Edit: Difference between two numbers a, b is defined as abs(a-b)
Find smallest and largest element in the list. The difference smallest-largest will be minimum.
If you're looking for nonnegative difference, then this is of course at least as hard as checking if the array has two same elements. This is called element uniqueness problem and without any additional assumptions (like limiting size of integers, allowing other operations than comparison) requires >= n log n time. It is the 1-dimensional case of finding the closest pair of points.
I don't think you can to it in O(n). The best I can come up with off the top of my head is to sort them (which is O(n * log n)) and find the minimum difference of adjacent pairs in the sorted list (which adds another O(n)).
I think it is possible. The secret is that you don't actually have to sort the list, you just need to create a tally of which numbers exist. This may count as "making an assumption" from an algorithmic perspective, but not from a practical perspective. We know the ints are bounded by a min and a max.
So, create an array of 2 bit elements, 1 pair for each int from INT_MIN to INT_MAX inclusive, set all of them to 00.
Iterate through the entire list of numbers. For each number in the list, if the corresponding 2 bits are 00 set them to 01. If they're 01 set them to 10. Otherwise ignore. This is obviously O(n).

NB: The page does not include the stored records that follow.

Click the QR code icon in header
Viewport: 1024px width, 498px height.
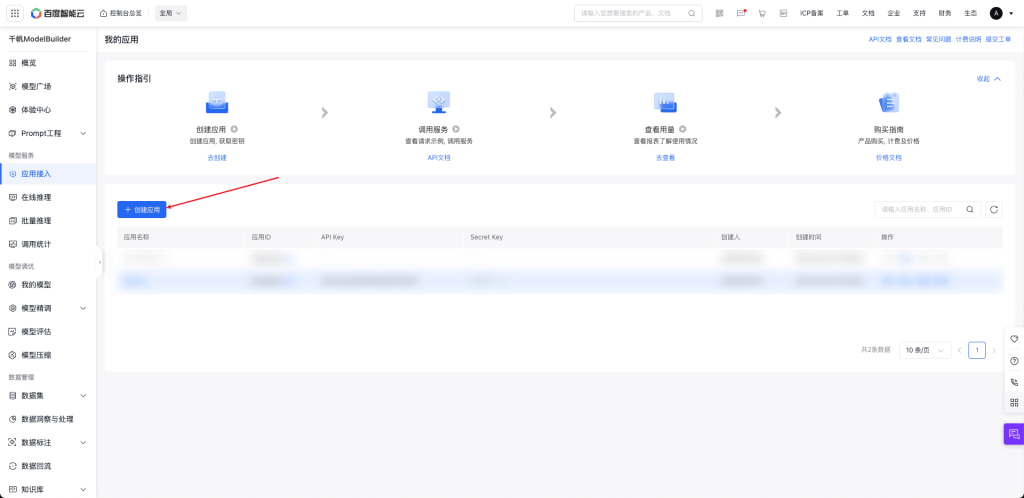719,13
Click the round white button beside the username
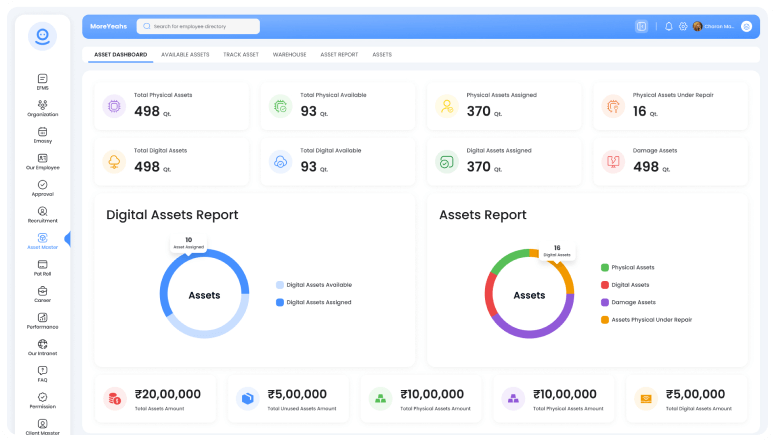Viewport: 775px width, 442px height. pos(746,26)
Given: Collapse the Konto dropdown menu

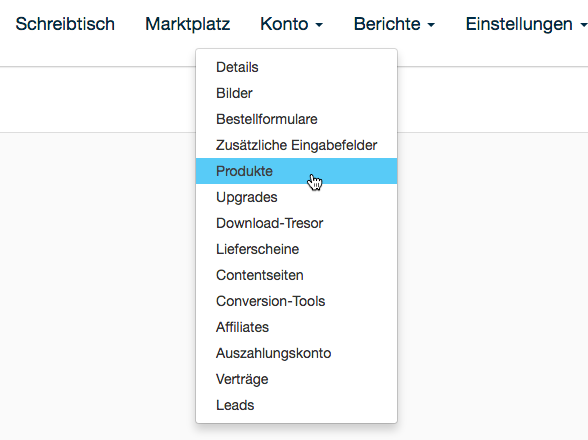Looking at the screenshot, I should tap(291, 24).
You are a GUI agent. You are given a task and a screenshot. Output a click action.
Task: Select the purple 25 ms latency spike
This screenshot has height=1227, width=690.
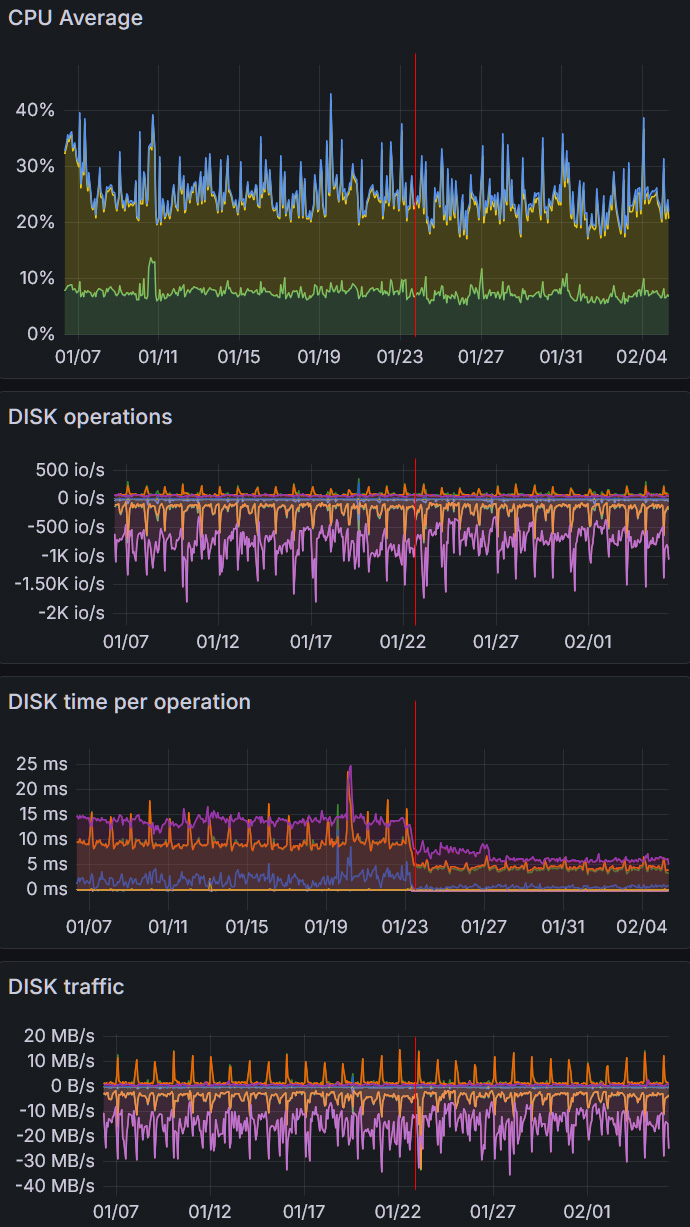coord(349,768)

Next, if any of the 2 bits is set to 10, that is your answer. The minimum distance is 0 because the list contains a repeated number. If not, scan through the list and find the minimum distance. Many people have already pointed out there are simple O(n) algorithms for this.
So O(n) + O(n) = O(n).
Edit: responding to comments.
Interesting points. I think you could achieve the same results without making any assumptions by finding the min/max of the list first and using a sparse array ranging from min to max to hold the data. Takes care of the INT_MIN/MAX assumption, the space complexity and the O(m) time complexity of scanning the array.
The best I can think of is to counting sort the array (possibly combining equal values) and then do the sorted comparisons -- bin sort is O(n + M) (M being the number of distinct values). This has a heavy memory requirement, however. Some form of bucket or radix sort would be intermediate in time and more efficient in space.
Sort the list with radixsort (which is O(n) for integers), then iterate and keep track of the smallest distance so far.
(I assume your integer is a fixed-bit type. If they can hold arbitrarily large mathematical integers, radixsort will be O(n log n) as well.)
It seems to be possible to sort unbounded set of integers in O(n*sqrt(log(log(n))) time. After sorting it is of course trivial to find the minimal difference in linear time.
But I can't think of any algorithm to make it faster than this.
No, not without making assumptions about the numbers/ordering.
It would be possible given a sorted list though.
I think the answer is no and the proof is similar to the proof that you can not sort faster than n lg n: you have to compare all of the elements, i.e create a comparison tree, which implies omega(n lg n) algorithm.
EDIT. OK, if you really want to argue, then the question does not say whether it should be a Turing machine or not. With quantum computers, you can do it in linear time :)